Часть 8 из 64 В начало
Для доступа к библиотеке пройдите авторизацию
Валя Попова, на лице которой попеременно сменялись выражения растерянности, удивления, недоверия и робкого узнавания, вдруг поставила свою расхристанную сумку на пол, лицо её исказилось, а изо рта вырвался судорожный не то вздох, не то всхлип:
— Катюша-а-а-а, — застонала она. Горе-то какое! Вот к тебе пришла. Ой, да к кому же я с этим пойду? Кто поймёт? Ты я и Саша ещё. Я не знаю, где Саша, вот я и к тебе-е-е-е!
Она уже рыдала не на шутку, полные плечи её тряслись, и безвкусная штукатурка совершенно не скрывала гримасы настоящего горя и боли в её глазах.

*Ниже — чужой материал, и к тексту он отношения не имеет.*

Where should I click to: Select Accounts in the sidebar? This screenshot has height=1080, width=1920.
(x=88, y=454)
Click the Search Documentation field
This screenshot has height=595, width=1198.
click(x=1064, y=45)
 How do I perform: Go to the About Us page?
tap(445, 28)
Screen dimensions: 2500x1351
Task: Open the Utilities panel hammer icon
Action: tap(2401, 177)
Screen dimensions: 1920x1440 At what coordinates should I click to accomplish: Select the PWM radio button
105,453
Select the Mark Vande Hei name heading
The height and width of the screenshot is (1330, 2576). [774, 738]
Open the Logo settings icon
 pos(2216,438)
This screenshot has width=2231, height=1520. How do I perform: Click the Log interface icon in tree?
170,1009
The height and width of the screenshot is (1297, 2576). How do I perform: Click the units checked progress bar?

Катя, побледневшая и встревоженная, моментально поняла, что надо вмешаться. Она закрыла входную дверь, обняла Валю за плечи и повела на кухню.
— Ты мне сейчас всё расскажешь, слышишь, Плюша? Ну не реви, ну не надо, моя хорошая. Вот ты водички выпей и подыши… И ещё подыши… Отлично. Ты что, закурить хочешь? У меня раковина вместо пепельницы. Смотри, какая красивая! Это с Тихого океана. Ну вот и хорошо!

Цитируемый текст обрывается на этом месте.